If you’re feeling unsure of what to say, Louella provides some conversational ways to approach the topic.
“Before we get more serious, I just wanted to be upfront about something. I’m living with (STI). It’s not something that will stop us from being intimate, but I think it’s good to talk about how we can stay safe. Let me know if you want to chat about it.”
I always think it’s important to discuss sexual health with anyone I’m seeing. I have (STI), and I just want to make sure we’re both on the same page about using protection and being safe.
Be clued up about your condition
Being informed and knowledgeable about your condition is key to managing it in a relationship. Understanding treatment options, and how to reduce the risk of transmission is an important part of the process. The more you know, the easier it is to navigate challenges and ensure both you and your partner feel comfortable and safe.

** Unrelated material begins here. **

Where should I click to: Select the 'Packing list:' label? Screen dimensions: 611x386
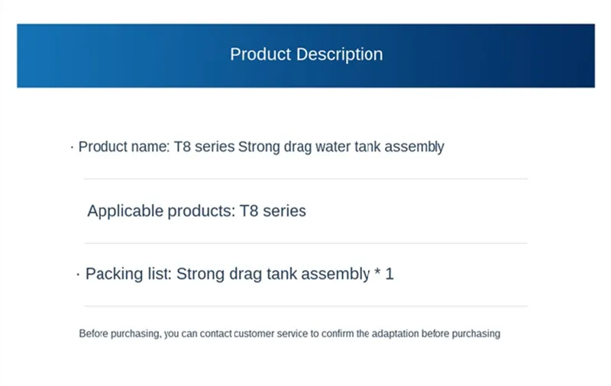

Use your online dating profile to disclose your STI status
Whether you choose to disclose your STI on your dating profile is up to you. If you feel like it’s a private matter that you want to keep to yourself, that’s completely ok. You don’t have to disclose every detail about yourself on your dating app profile.
Equally, if it feels right to add something like herpes+ or HPV+ to your profile, it can be a way to show that you’re confident and honest about your health status. It can set the tone for open communication from the start. This may even help you match with other singles living with the same diagnosis. If you don’t want to share your exact status, you could add sexual health advocate instead.
Use dating sites dedicated to people living with STIs
It may help to seek out new relationships with people going through the same thing as you. There are online platforms like STI dating sites designed to connect people with the same diagnosis, helping reduce stigma and the risk of transmitting the infection.
Sites such as PositiveSingles which is a confidential Herpes and STD platform, has over 2.5 million users worldwide. Positive+1 is another widely-used dating site for people who are HIV positive.
Ultimately, you should feel comfortable having the conversation and if your partner isn’t willing to do so, then they aren’t the right partner for you.
How to recognise STI symptoms
Knowing the symptoms of STIs can help you catch an infection early and seek treatment if curable. Symptoms to watch for include pain or burning during urination, unusual discharge, and sores or bumps on the genitals or mouth. If you notice any of these, get tested and treated as soon as possible.
If you’re worried about STIs, it’s best to discuss your symptoms with your GP who can advise you on the best course of action.